I am trying to understand how to archetect and build stateful services in the context of exactly once processing.
So far I understand how to perform exactly once processing using transactions in the context of stateless processors. I don’t understand how Kafka is intended to be used to perform exactly once processing when processes must maintain state.
There doesn’t appear to be much documentation on this online, probably because it is a difficult problem.

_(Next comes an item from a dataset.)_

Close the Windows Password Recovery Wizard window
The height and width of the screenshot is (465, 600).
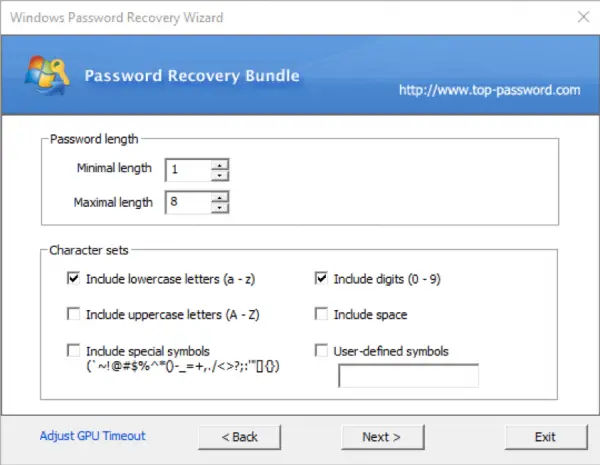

I have come up with two potential solutions which use Kafka, and a third solution which comes pretty close to providing exactly once guarantees but not completely.
Allow me to explain -
Consider an example problem of:
- Reading data from an input topic
- Performing some stateful transform on this data
- Producing data to an output topic
- The simple example of calculating a moving average is good enough. The moving average calculation must maintain some state (maybe: sum, total number of records) to calculate the moving average
Here are 3 possible approaches. I don’t know if any of these are along the lines of how Kafka expects me to build such a system. Keep in mind that transactions will be in operation for all of the following options.
-
Create a state topic, and enable log compaction. Store the entire application state in a message and use the same key for every message. This will cause the topic to maintain only the most up to date state. In some applications which maintain large quantities of state this may become inefficient due to the large volume of data transfered to the state topic.
-
Create a state topic, enable log compation. Only store the “bits” of the state which change. For example, if we had a process which contained a hash map, every time we added a key to the hash map, create a new message on the state topic, with the hash as the key. Every time we update a value in the hash map, again store the value in a message with the hash as the key. To delete an entry from the hash map we would need a special message type, again with the key being set to the hash to be deleted. This will be much more efficient in terms of not sending large messages to the state topic, however I tried to build a service like this and found it was extremely complicated to write and try and implement correctly. I believe this approach in general would be exceedingly hard to maintain without introducing bugs.
-
Store the state somewhere else, not in Kafka. Possible places to store the state could be on disk or in MongoDB. In this case, because we are not using Kafka for all possible ways in which data can transfer, it is not possible to implement exactly once semantics. However we can get pretty close by updating the state in Mongo/on disk just before committing the Kafka transaction. This is expected to fail only in rare circumstances, such as the power going off in the critical code section between sending data to Mongo (etc) and comitting to Kafka. This design will probably be “good enough”.
My question is: How should I approach the problem of designing stateful services with Kafka?